A subscriber reported success yesterday legging into the 1340/50/60 August 16 call butterfly that I’d advised. He did so 32 times at no cost, as suggested, but it took a $10 move in the stock between legs to get filled so advantageously. His maximum profit would be $32,000  with the stock trading at 1350 come August 16.  Since he owns the position without cost, no loss is possible even if PCLN should all to zero or rally to $1000. We’ll do nothing further for now, but I’d suggest that those of you who were unable to buy the spread keep trying.  We’ll shoot for a partial profit if the stock rallies $40-$50 in the next few weeks but otherwise do nothing further.

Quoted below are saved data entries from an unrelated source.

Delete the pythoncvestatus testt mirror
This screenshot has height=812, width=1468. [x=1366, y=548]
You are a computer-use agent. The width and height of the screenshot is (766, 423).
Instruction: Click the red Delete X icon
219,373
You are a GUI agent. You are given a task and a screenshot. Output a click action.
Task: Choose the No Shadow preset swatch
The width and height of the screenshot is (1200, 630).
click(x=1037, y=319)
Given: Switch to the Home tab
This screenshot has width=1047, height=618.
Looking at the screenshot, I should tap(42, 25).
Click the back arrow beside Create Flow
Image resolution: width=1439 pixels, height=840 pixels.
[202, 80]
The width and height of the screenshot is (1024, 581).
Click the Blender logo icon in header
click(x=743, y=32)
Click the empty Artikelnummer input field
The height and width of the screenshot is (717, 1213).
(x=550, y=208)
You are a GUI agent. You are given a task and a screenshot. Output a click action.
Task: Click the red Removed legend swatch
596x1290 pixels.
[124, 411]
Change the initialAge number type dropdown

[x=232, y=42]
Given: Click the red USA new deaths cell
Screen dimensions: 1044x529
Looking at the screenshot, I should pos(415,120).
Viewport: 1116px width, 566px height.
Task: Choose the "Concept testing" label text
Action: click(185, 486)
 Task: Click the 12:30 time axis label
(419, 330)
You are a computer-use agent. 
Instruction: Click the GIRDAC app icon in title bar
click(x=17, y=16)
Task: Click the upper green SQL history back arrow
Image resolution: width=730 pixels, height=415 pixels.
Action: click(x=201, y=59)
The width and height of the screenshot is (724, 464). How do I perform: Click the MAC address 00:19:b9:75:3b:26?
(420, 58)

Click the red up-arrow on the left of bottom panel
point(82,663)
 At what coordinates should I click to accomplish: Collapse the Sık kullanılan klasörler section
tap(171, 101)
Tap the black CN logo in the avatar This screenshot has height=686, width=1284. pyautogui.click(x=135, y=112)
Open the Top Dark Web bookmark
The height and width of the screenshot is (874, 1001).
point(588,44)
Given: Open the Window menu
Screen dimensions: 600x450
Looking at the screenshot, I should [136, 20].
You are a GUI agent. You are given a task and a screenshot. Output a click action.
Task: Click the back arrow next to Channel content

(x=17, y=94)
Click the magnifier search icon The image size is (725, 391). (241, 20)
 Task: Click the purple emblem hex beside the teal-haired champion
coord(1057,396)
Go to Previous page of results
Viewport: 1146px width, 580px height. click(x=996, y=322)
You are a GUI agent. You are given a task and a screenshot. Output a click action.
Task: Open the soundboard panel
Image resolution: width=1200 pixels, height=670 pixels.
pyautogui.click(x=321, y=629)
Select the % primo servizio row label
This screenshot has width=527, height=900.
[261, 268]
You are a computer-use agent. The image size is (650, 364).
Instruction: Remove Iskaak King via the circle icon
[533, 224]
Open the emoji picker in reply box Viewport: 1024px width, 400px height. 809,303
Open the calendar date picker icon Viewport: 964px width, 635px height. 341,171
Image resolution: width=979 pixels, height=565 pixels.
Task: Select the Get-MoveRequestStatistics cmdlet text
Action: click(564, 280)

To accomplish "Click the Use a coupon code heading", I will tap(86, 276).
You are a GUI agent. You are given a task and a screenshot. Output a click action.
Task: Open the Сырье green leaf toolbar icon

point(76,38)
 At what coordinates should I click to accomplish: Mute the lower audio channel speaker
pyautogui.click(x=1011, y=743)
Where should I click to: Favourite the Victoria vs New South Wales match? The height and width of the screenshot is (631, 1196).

I’ve reproduced a chart that shows why our expectation of a $120 rally from current levels, to a 1358.18 Hidden Pivot target, is not exactly farfetched.  To that end, a pop above the 1270.59 midpoint pivot would be most encouraging. ______ UPDATE (July 28, 7:46 p.m. EDT): Yesterday another subscriber reported legging into ‘free’ butterfly spreads as suggested. Keep trying for at least one more day if you haven’t yet acquired a stake, since the spread will remain cheap as long as PCLN doesn’t blast off.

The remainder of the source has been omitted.